US 12,455,810 B2
Systems and methods for emulating and testing data flows in distributed computing systems
Winston Wencheng Liu, Woodland Hills, CA (US); Konstantin Belov, Thousand Oaks, CA (US); Ankur Pankaj Sheth, Agoura Hills, CA (US); and Dan Mihailescu, Mogosoaia (RO)
Assigned to KEYSIGHT TECHNOLOGIES, INC., Santa Rosa, CA (US)
Filed by Keysight Technologies, Inc., Santa Rosa, CA (US)
Filed on Apr. 5, 2023, as Appl. No. 18/131,276.
Claims priority of application No. a 2023 00166 (RO), filed on Apr. 4, 2023.
Prior Publication US 2024/0338307 A1, Oct. 10, 2024
Int. Cl. G06F 11/34 (2006.01); G06F 9/50 (2006.01); G06F 11/3668 (2025.01)
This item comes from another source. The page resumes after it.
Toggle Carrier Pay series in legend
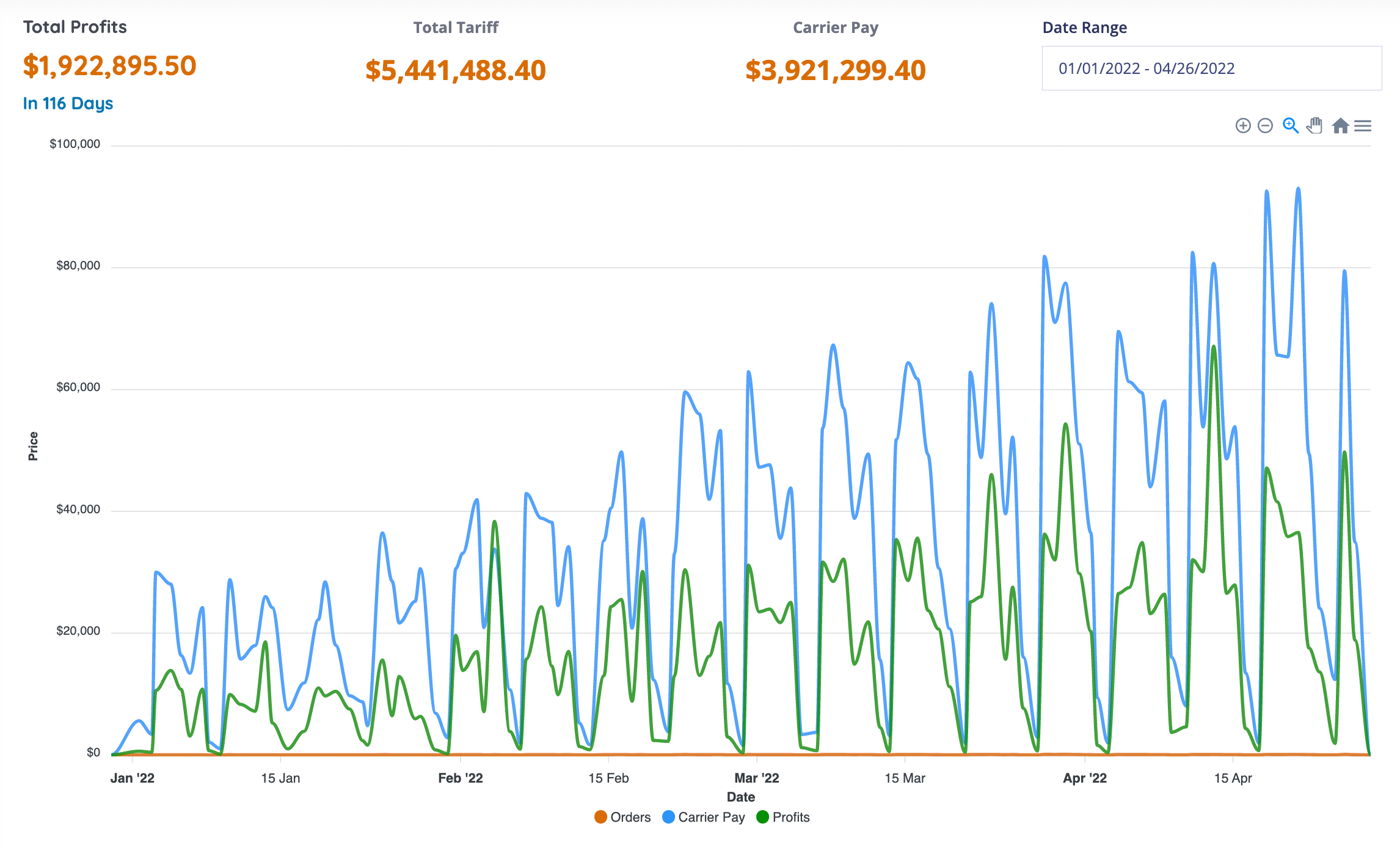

CPC G06F 11/3684 (2013.01) [G06F 11/3688 (2013.01); G06F 11/3692 (2013.01); G06F 9/5077 (2013.01); G06F 9/5083 (2013.01)] 17 Claims
OG exemplary drawing
 
1. A system comprising:
at least one hardware processor;
a workload abstractor implemented using the at least one hardware processor and configured for:
receiving monitored traffic in a distributed computing system performing a machine learning task, wherein the machine learning task includes using the distributed computing system to train a machine learning model or perform inferencing using the machine learning model;
generating, using the monitored traffic, a test environment-agnostic workload model for the machine learning task, wherein generating, using the monitored traffic, the test environment-agnostic workload model for the machine learning task comprises removing one or more deployment-specific dependencies and attributes from the monitored traffic, wherein removing the one or more deployment-specific dependencies includes removing attributes relating to network configuration used by the distributed computing system; and
storing the test environment-agnostic workload model in a workload model repository with one or more other workload models; and
a test controller implemented using the at least one hardware processor and configured for:
selecting a test case for the machine learning task and a testbed mode for the test case;
executing the test case by translating the test environment-agnostic workload model into a testbed-specific workload model for the testbed mode, including generating an input feed stream and providing the input feed stream to a testbed corresponding to the testbed mode to test at least one aspect of a machine learning cluster that executes the machine learning task and uses a different transport or network topology than the distributed computing system; and
reporting, based on executing the test case, one or more performance metrics for the machine learning task.